Task statement: Every line in the data below that holds "photo" should be found and copied.

::::::

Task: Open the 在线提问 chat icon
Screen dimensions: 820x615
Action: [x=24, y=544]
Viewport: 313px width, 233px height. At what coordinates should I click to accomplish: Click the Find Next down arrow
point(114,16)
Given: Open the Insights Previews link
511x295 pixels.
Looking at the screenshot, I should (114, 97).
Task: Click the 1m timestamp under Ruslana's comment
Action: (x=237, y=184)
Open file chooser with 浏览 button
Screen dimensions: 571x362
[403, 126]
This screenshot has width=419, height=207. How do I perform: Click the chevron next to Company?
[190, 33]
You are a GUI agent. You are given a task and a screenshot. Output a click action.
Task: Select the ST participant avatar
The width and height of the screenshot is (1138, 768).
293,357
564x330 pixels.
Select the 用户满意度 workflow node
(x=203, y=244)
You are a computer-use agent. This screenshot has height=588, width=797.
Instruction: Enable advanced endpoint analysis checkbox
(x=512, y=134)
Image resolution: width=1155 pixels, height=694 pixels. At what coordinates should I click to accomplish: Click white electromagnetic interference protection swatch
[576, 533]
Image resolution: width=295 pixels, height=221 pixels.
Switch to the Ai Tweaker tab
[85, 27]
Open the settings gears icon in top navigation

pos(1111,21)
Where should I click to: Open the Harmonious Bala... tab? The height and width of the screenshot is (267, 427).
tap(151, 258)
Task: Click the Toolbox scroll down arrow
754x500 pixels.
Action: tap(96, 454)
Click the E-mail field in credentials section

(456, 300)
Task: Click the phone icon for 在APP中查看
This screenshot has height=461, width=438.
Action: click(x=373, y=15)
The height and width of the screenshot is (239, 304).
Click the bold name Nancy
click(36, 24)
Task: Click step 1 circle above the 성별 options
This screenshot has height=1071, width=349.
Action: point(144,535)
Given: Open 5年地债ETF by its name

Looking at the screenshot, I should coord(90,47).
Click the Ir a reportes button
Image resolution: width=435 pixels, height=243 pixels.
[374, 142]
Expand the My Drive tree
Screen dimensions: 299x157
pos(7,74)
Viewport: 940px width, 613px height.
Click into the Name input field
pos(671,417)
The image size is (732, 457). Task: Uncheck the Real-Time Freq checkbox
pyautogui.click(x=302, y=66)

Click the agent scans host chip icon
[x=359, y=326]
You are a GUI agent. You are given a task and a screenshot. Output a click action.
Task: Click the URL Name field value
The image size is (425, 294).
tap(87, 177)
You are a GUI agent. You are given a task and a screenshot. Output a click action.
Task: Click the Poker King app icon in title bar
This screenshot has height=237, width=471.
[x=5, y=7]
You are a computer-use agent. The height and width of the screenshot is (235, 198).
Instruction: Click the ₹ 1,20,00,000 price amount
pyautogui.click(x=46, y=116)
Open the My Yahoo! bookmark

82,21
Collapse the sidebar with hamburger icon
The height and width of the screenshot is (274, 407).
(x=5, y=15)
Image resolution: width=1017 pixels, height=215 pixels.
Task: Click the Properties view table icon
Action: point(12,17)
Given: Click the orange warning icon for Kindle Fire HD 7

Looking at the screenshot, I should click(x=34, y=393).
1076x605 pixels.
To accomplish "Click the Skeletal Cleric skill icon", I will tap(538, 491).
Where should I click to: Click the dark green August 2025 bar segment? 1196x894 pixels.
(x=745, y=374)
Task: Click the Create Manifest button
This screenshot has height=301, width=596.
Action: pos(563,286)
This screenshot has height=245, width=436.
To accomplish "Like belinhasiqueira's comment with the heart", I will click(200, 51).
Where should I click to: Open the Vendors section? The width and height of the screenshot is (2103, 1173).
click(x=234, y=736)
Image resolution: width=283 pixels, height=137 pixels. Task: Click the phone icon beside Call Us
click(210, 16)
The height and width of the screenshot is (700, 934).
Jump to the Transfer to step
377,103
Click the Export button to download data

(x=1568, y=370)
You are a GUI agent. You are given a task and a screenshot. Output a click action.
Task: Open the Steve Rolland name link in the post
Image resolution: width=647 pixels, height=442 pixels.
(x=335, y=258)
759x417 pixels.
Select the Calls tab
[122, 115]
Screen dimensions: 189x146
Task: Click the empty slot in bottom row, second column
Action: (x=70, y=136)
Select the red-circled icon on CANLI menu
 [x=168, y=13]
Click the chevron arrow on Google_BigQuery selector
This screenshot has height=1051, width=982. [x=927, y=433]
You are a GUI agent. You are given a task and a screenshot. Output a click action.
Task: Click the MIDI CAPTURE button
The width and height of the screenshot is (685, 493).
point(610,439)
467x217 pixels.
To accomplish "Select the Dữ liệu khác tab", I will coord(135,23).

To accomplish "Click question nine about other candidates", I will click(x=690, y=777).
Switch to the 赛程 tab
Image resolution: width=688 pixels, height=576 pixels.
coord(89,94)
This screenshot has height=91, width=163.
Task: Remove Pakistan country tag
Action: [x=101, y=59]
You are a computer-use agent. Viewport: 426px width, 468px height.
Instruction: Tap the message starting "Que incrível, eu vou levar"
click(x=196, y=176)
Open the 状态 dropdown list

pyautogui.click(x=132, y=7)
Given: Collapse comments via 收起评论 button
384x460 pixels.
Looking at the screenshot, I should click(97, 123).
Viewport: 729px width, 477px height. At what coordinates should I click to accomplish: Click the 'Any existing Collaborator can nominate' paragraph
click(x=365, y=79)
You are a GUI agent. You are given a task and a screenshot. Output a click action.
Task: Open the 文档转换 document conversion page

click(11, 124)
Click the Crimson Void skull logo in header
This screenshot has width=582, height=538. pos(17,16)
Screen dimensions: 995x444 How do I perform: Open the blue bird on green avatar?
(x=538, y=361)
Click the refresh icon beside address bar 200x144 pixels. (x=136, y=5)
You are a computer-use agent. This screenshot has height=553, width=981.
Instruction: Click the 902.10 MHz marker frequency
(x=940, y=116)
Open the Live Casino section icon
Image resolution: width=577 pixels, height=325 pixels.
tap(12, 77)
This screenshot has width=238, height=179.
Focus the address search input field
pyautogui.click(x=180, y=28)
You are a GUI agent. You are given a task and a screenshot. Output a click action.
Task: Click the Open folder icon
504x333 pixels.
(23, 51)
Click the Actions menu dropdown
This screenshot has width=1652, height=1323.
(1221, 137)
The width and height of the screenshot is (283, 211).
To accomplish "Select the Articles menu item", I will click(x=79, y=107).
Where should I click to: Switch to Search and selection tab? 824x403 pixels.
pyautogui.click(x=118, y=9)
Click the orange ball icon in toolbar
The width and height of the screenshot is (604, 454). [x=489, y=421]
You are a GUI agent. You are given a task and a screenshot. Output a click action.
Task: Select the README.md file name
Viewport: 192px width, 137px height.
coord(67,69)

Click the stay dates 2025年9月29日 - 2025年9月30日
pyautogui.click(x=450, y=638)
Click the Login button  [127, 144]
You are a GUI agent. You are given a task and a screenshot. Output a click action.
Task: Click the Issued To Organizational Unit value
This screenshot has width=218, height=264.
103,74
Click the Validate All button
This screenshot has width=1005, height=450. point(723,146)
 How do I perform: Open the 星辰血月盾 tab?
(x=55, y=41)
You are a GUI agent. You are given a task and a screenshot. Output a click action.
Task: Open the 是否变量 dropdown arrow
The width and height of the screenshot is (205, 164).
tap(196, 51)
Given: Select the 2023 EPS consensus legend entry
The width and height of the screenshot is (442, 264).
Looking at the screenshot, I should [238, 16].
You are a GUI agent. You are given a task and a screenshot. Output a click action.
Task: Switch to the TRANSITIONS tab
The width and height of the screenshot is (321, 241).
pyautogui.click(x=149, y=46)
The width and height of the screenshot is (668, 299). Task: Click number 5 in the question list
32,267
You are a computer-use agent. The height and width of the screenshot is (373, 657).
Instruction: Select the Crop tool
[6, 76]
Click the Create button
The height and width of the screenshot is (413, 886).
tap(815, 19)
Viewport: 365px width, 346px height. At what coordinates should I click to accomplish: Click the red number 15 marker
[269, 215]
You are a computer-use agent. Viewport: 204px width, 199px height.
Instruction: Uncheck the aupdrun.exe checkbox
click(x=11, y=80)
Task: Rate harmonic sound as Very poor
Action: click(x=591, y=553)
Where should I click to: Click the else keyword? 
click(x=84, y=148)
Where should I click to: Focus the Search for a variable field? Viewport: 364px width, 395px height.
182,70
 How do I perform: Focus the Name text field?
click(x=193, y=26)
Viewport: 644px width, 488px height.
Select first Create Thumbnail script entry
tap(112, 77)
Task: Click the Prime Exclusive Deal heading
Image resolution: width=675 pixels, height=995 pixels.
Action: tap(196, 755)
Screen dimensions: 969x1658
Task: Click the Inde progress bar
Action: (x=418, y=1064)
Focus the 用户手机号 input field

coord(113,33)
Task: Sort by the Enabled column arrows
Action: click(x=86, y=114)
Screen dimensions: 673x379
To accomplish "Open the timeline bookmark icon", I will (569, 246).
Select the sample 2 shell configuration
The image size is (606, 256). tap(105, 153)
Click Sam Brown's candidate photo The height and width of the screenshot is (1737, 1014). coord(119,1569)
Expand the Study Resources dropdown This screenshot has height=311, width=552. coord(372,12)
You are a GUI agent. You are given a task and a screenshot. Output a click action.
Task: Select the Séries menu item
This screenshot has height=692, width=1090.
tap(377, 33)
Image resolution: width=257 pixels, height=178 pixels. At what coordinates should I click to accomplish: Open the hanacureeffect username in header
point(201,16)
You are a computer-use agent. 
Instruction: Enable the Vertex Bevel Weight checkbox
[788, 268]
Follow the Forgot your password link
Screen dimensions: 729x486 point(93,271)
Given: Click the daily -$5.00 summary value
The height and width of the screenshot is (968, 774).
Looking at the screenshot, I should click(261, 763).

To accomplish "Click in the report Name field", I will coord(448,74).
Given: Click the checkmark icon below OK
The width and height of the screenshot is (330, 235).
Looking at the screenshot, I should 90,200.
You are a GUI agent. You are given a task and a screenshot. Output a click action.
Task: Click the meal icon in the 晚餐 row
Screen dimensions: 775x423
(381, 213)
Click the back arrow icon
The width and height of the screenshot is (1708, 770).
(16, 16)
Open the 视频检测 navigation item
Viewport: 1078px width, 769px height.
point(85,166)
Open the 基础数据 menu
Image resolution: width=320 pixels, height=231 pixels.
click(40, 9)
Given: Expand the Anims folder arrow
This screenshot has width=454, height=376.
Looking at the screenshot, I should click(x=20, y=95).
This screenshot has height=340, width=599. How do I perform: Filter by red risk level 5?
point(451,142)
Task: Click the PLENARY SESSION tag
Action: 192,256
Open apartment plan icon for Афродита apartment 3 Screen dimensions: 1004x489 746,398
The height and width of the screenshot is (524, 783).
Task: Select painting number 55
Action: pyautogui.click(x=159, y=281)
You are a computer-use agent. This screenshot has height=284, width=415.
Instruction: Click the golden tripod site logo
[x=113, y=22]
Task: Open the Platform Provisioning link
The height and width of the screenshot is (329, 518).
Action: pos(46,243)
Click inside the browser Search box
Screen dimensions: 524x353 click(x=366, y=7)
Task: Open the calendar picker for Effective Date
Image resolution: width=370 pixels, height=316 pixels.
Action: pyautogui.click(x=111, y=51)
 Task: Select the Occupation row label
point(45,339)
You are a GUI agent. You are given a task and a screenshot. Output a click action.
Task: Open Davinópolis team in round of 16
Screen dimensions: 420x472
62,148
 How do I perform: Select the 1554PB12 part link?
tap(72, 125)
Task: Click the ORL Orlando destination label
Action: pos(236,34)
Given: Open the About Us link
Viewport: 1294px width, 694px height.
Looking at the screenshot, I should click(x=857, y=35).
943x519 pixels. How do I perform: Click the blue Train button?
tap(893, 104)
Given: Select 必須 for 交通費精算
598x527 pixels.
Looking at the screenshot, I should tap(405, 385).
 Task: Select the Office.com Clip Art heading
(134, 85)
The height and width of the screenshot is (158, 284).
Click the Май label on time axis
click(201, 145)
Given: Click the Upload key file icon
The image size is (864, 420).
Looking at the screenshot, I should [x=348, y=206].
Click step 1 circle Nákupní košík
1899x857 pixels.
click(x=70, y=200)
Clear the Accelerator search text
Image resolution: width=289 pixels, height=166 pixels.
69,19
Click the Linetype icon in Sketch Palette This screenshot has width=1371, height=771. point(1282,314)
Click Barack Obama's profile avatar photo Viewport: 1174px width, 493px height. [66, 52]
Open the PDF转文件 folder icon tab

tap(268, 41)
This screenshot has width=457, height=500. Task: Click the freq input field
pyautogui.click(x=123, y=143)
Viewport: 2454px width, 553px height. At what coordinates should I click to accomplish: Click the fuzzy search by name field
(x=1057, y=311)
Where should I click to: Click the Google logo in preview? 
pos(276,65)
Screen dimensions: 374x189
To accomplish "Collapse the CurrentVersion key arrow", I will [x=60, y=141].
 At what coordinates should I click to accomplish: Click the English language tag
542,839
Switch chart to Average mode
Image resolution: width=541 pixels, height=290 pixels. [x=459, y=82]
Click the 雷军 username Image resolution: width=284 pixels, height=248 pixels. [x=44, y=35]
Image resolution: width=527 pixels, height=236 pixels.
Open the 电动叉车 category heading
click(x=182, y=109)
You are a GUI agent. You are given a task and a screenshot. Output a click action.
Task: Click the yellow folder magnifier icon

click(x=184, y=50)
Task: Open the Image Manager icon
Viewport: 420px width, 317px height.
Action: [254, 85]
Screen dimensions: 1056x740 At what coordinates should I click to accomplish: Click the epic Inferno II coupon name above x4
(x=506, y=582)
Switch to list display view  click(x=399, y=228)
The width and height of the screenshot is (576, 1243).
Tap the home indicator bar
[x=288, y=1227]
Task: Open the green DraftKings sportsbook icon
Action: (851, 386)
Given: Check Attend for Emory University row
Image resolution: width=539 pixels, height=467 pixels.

::::::

Result:
Click Sam Brown's candidate photo The height and width of the screenshot is (1737, 1014). coord(119,1569)
Click Barack Obama's profile avatar photo Viewport: 1174px width, 493px height. [66, 52]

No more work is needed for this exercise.